The other key to sound investing is to make it automatic. This prevents getting sidetracked by the emotions of the news cycle. Among the many options for doing this is an app called Acorns. Acorns allows investors to choose one of five diversified portfolios according to their goals and risk tolerance. Accounts can be funded with a one-time lump sum or regular recurring withdrawals from a checking account. A unique feature of Acorns is that it allows users to link to a credit or debit card, and it then rounds up purchases. Once the difference exceeds $5, it applies the amount to the chosen investment.

Tangible investing

Real estate is a popular investment that has value both for the long-term and for immediate cash flow. Of course, many people do not have the massive capital often required to buy their own properties outright. Fortunately, modern innovation has provided more flexible options. With crowdfunding, it is possible to buy shares of real estate like you would buy shares of mutual funds. RealtyShares, for example, allows investments of as little as $5,000 in various selections of residential and commercial real estate.

Individual retirement accounts

Selecting the right investment account is as important as choosing the right assets and portfolios to go in it. Certain retirement accounts provide tax benefits as long as established rules are followed. A traditional IRA allows savers to deduct the amount they invest from their taxable income. Taxes are paid when distributions are taken in retirement. In contrast, money invested in a Roth IRA is after-tax money, but the distributions are tax-free.

Money in these accounts is typically invested in fund options offered by brokers. However, a self-directed IRA allows the flexibility to choose from a broader range of investments such as real estate and lending notes. Assets in these accounts must still be held by a custodian or trustee.

Shaping Your Investment Portfolio for 2018

Tuesday, December 26th, 2017

We enter 2018 in the midst of what has been reported as the second-longest running bull market ever. Accordingly, many investors are wondering how they should adjust their investment strategies. After all, given the age of the bull market and the high equity valuations it has produced, it would not be surprising to see it turn in a more bearish direction.

A CNBC report highlights the trend toward passive investment and away from actively managed funds. While passive index fund investment has always been a good way to collect gains as the overall economy grows, the strategy has been particularly effective in these recent years of high correlations (the tendencies of stocks to rise or fall in sync). As correlations fall, however, active management may make a comeback.

Don’t pay attention to the panic

While there is some expectation that current valuations will eventually have to lead to corrections and lower expectations, it is not necessarily inevitable that this is the case. For one thing, conditions such as “an oncoming recession, a hostile Fed, dangerous inflation, investor exuberance, speculative valuations, or a geopolitical shock” that predict declines do not appear on the horizon. Accordingly, the typical duration of past bull markets do not have to be seen as absolute limits on this or future markets.

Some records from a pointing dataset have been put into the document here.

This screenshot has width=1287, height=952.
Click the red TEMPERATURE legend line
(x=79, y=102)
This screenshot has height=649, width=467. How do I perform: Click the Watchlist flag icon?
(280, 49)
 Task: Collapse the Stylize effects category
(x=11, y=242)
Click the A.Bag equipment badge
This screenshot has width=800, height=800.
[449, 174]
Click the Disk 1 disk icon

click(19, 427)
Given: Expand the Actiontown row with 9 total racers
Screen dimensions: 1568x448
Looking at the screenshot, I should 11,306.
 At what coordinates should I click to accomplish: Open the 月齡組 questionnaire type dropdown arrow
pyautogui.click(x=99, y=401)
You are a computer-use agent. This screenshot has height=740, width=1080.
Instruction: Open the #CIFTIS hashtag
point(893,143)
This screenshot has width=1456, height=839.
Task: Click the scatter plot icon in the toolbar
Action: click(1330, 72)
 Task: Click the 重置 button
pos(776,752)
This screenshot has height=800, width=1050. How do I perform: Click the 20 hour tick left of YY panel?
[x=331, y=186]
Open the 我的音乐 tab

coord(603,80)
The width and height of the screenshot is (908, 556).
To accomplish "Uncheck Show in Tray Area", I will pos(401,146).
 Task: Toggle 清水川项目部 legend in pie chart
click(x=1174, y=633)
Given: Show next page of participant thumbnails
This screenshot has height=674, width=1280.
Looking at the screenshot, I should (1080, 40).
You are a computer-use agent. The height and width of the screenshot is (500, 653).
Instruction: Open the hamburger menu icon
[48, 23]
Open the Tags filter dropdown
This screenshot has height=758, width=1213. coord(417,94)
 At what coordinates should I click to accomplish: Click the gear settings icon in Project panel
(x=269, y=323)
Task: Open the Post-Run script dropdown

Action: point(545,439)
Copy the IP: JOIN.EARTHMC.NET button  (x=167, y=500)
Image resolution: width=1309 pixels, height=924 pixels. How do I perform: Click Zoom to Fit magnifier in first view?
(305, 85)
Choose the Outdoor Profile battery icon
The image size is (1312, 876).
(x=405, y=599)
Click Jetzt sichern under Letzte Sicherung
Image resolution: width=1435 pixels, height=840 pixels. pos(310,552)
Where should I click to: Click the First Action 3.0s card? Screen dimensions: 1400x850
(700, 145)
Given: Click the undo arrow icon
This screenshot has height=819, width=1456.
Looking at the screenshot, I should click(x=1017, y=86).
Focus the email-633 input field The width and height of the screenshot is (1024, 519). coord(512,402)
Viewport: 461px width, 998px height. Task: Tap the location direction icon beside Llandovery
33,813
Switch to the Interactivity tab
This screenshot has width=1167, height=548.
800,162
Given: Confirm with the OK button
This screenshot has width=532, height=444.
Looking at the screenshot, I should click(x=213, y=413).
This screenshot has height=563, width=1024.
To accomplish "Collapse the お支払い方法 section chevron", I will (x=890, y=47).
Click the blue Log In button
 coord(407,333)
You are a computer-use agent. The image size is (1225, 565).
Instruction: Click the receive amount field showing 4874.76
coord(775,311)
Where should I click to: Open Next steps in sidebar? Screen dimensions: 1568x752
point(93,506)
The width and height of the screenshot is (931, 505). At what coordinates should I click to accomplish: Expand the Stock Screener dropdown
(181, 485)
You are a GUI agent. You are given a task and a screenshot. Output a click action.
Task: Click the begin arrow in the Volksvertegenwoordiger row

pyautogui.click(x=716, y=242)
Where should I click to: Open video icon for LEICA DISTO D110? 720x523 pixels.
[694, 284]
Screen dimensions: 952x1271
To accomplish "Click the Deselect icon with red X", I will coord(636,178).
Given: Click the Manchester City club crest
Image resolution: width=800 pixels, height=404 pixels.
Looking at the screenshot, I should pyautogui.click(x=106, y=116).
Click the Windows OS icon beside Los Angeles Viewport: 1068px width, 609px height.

Take heed of the GOP tax bill

The tax reform bill expected from President Trump and the Republican Congress is likely to have benefits for stock investors. This legislation has left existing rules for both traditional and Roth IRAs as well as 401(k) plans largely intact. Roth IRAs, which allow after-tax dollars to be contributed toward future tax-free earnings, may become more attractive due to lower overall income tax rates. Moreover, the planned corporate tax cuts obviously constitute projected boosts for business profitability and valuation.

The bottom line from these considerations is that there is good reason to blend both passive and active investments in your portfolio. Passive investments remain viable options, especially for new and long-term investors, and they will continue to provide broad market exposure. However, it is perhaps wise to consider adding some active management back into your strategy as we are likely entering a period when gains will not be shared as broadly across the market as they have been in recent years.

Get diversified

Diversification remains a staple of investment, and investors may want to consider working a self-directed IRA into their investment portfolio. A self-directed IRA allows investors to get the benefits of an IRA with investments outside of stocks and bonds. Allowable alternate investments include real estate, private tax liens, precious metals like gold and silver, lending notes, and even cryptocurrency. Protecting your money means getting strategic about where it’s invested, and having a say in what assets are in your investment portfolio is up to you in 2018.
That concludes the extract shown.